**PROBLEM STATEMENT:** Starting with the line that contains "Task: Select the 15 to 20 cm purple swatch" and ending with the last line of the entries, repeat exactly those lines and nothing else, pictures excluded.

Excerpts from a dataset:
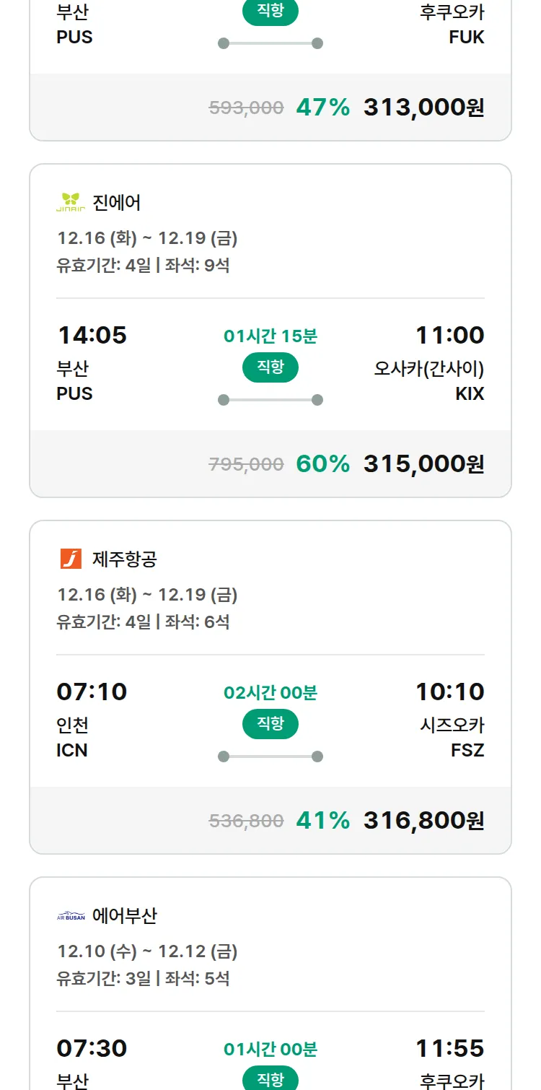541x1090 pixels.
Task: Open the 진에어 airline name link
Action: (x=117, y=203)
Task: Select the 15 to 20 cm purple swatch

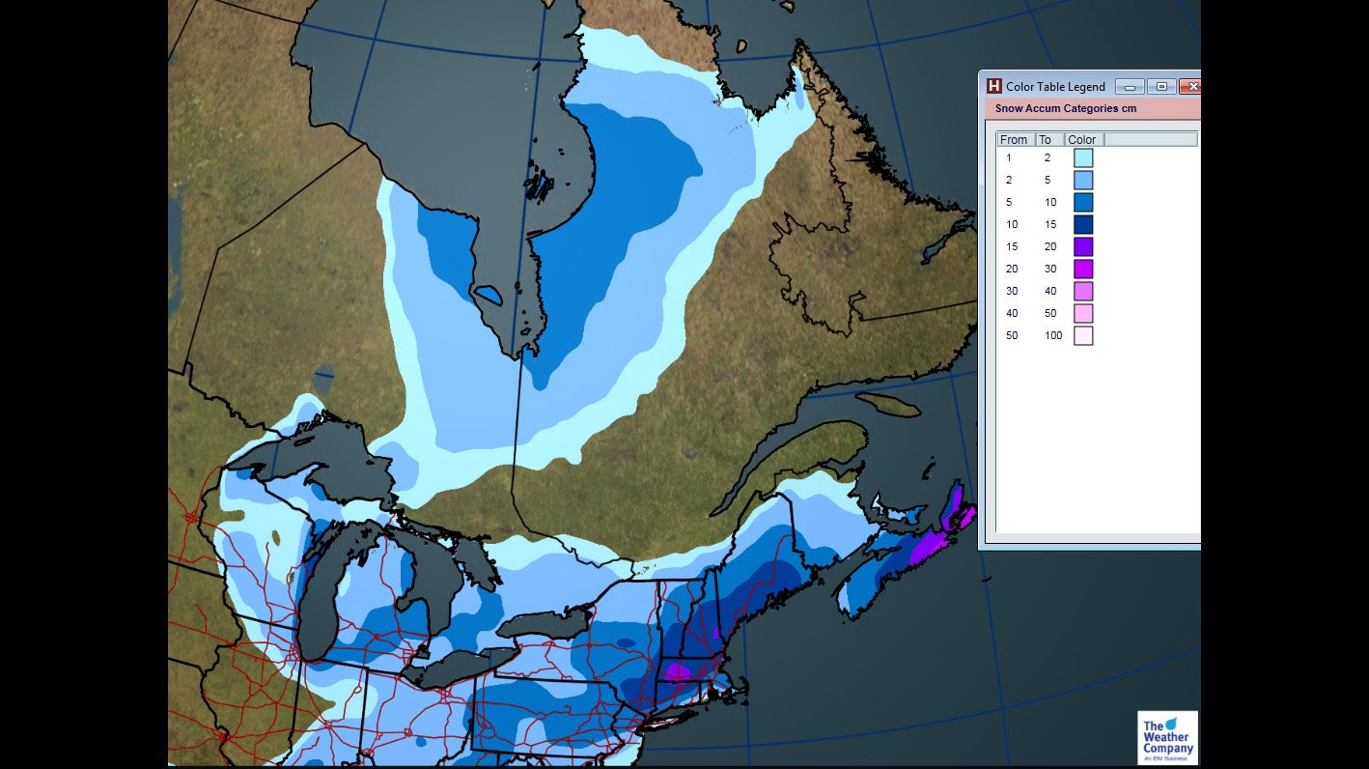Action: click(x=1082, y=246)
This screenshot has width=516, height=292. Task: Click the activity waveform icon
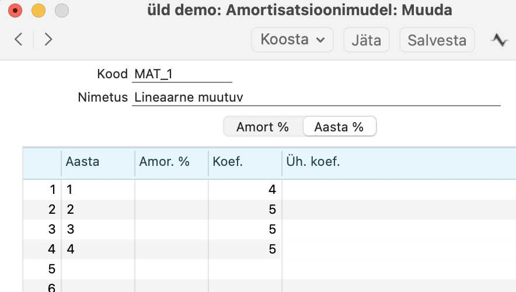tap(499, 40)
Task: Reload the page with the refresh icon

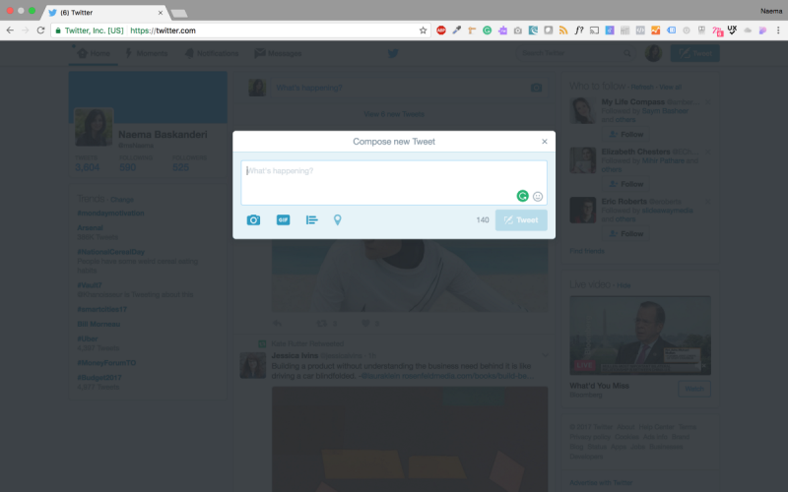Action: (x=40, y=31)
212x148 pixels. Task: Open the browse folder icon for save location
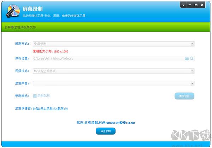click(187, 58)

**EXERCISE RESPONSE:**
Task: Select the 15 to 20 cm purple swatch

Action: click(x=1082, y=246)
This screenshot has width=516, height=292. Task: Click the activity waveform icon
tap(499, 40)
Task: Reload the page with the refresh icon

Action: (x=40, y=31)
212x148 pixels. Task: Open the browse folder icon for save location
click(187, 58)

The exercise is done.